(SOURCE RECORDS begins)

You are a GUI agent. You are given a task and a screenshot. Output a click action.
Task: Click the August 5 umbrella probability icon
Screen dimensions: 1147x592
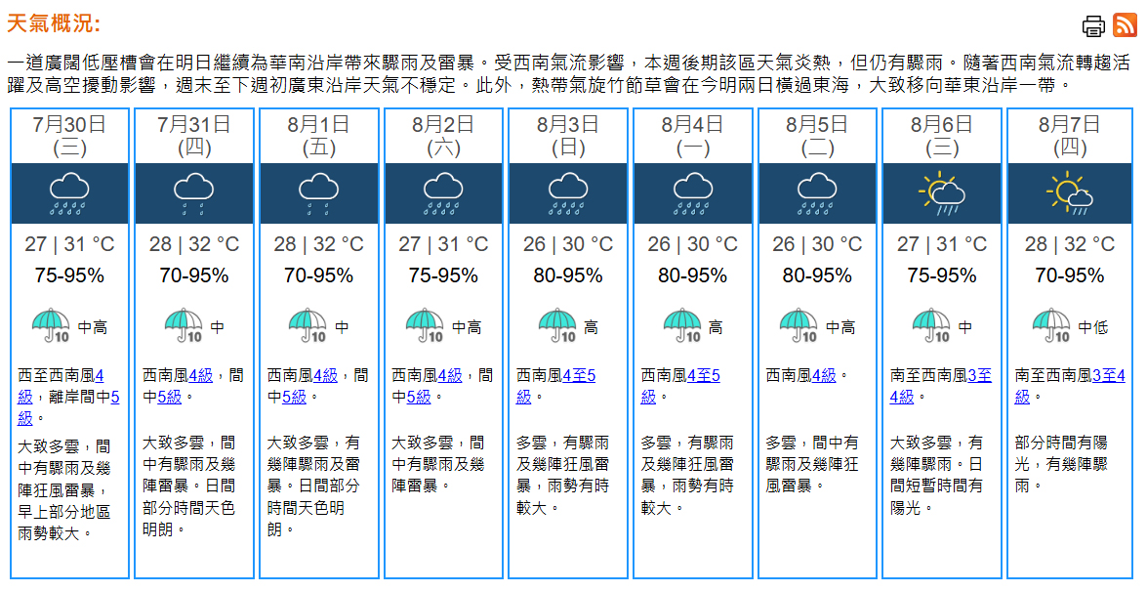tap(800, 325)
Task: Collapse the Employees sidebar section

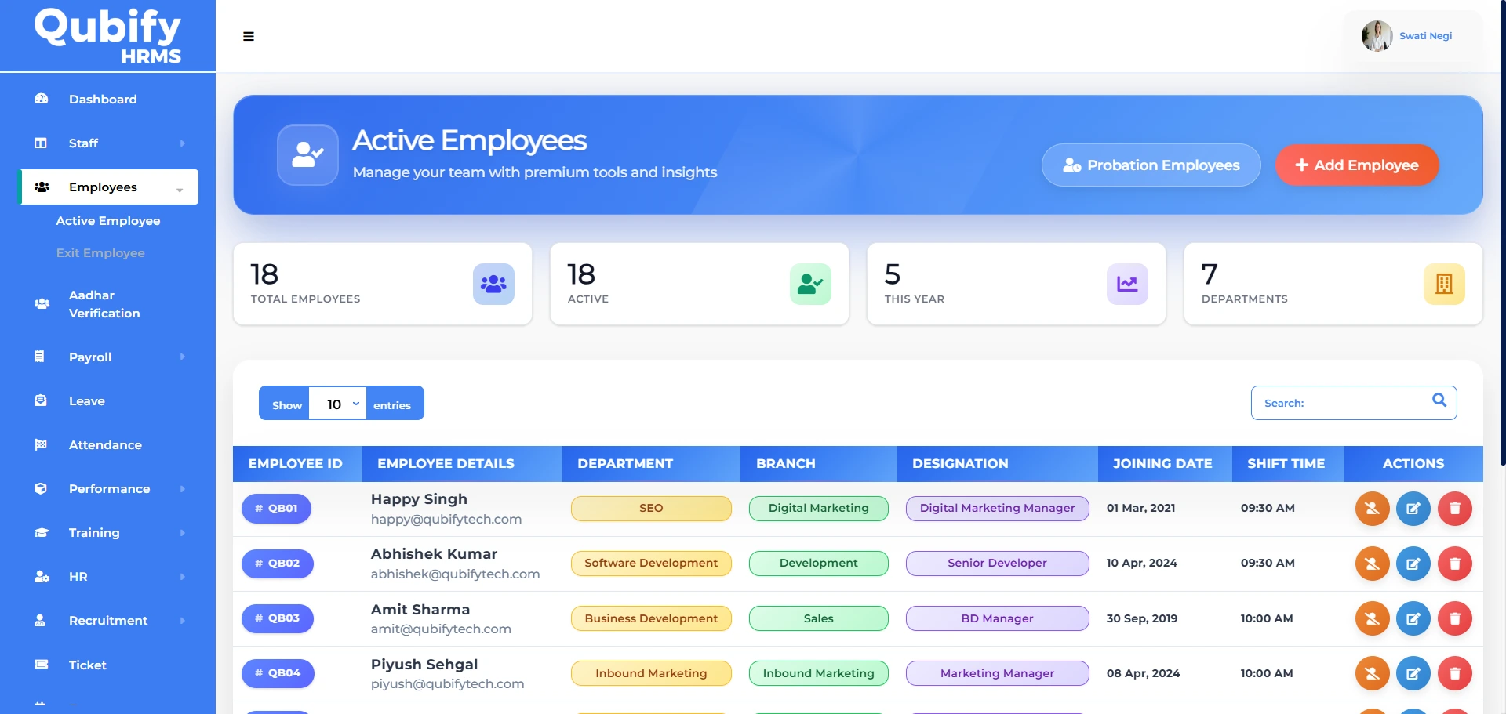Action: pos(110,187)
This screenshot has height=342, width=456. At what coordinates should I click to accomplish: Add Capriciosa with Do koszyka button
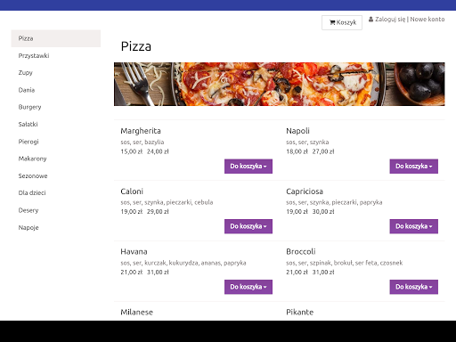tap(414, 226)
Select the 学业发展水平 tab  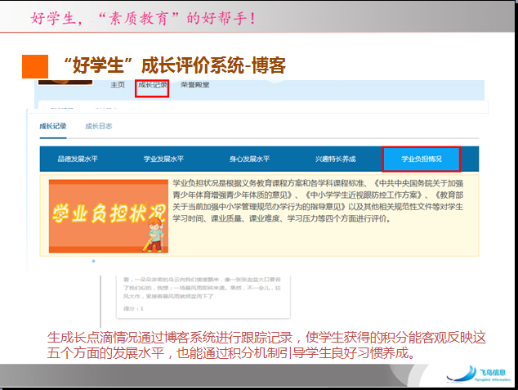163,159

(SOURCE RECORDS ends)
(SOURCE RECORDS begins)

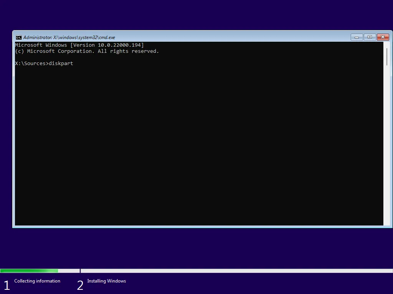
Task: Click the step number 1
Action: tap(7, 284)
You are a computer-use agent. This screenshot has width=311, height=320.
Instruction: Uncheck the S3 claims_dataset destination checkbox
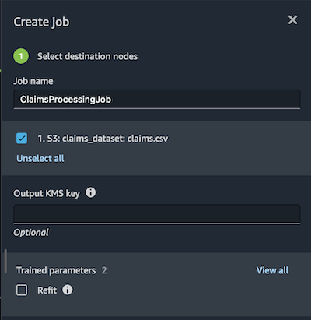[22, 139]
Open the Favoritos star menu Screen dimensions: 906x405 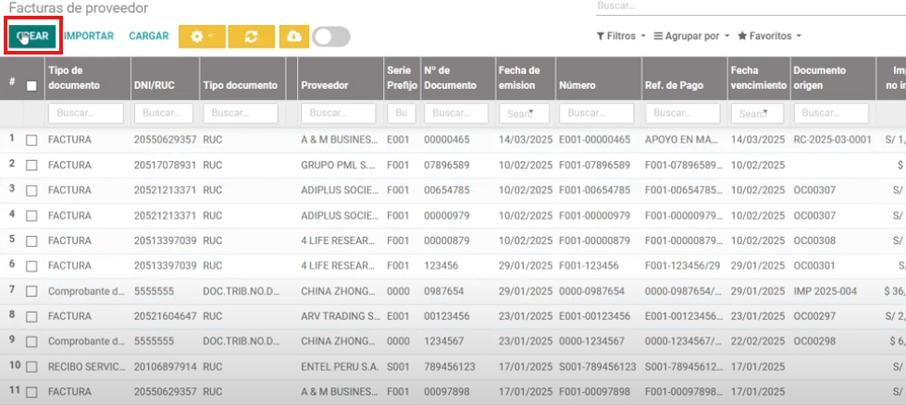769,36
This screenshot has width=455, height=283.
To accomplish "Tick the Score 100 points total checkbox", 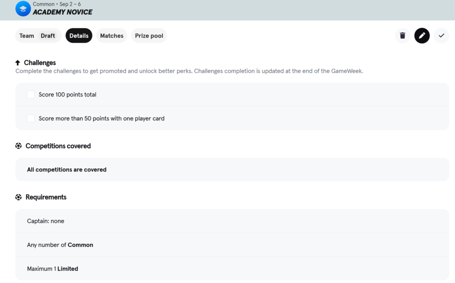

(SOURCE RECORDS ends)
(SOURCE RECORDS begins)

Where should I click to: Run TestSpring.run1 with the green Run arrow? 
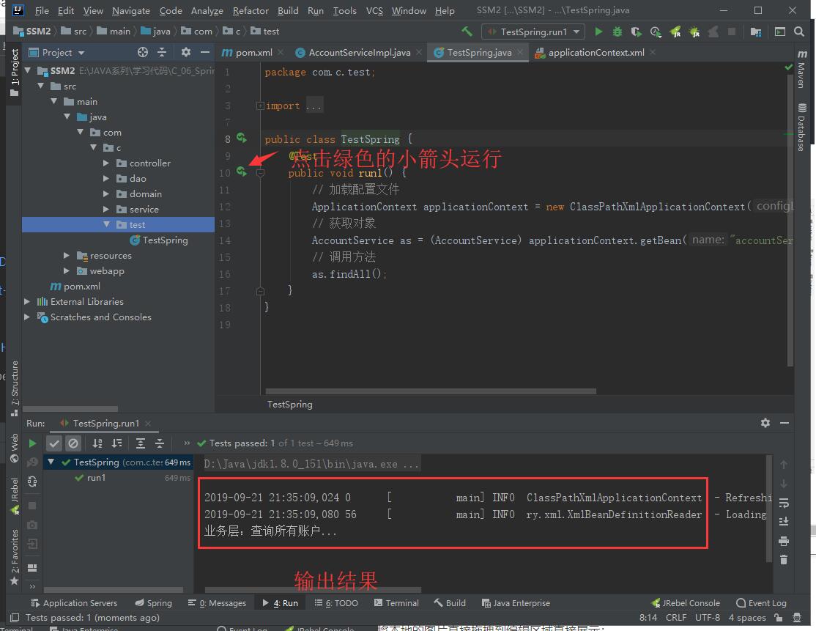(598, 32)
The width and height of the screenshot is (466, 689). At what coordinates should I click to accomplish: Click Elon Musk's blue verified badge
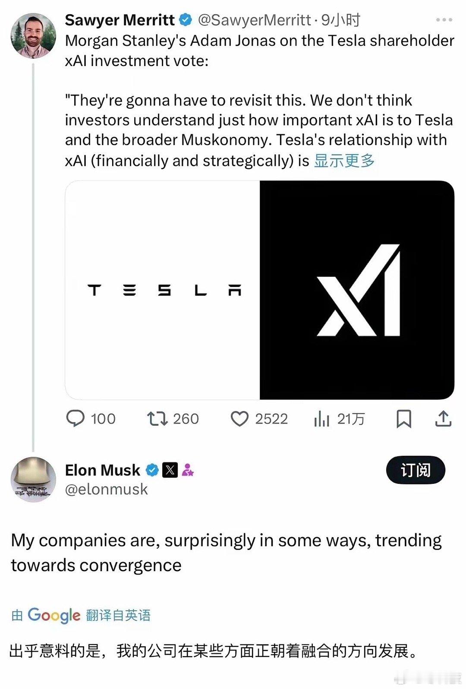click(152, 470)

(SOURCE RECORDS ends)

YOUR TASK: Copy every line from the records above that contains the word "agent".

SOLUTION TO THIS TASK:
You are a GUI agent. You are given a task and a screenshot. Output a click action.
You are a computer-use agent. This screenshot has width=311, height=320.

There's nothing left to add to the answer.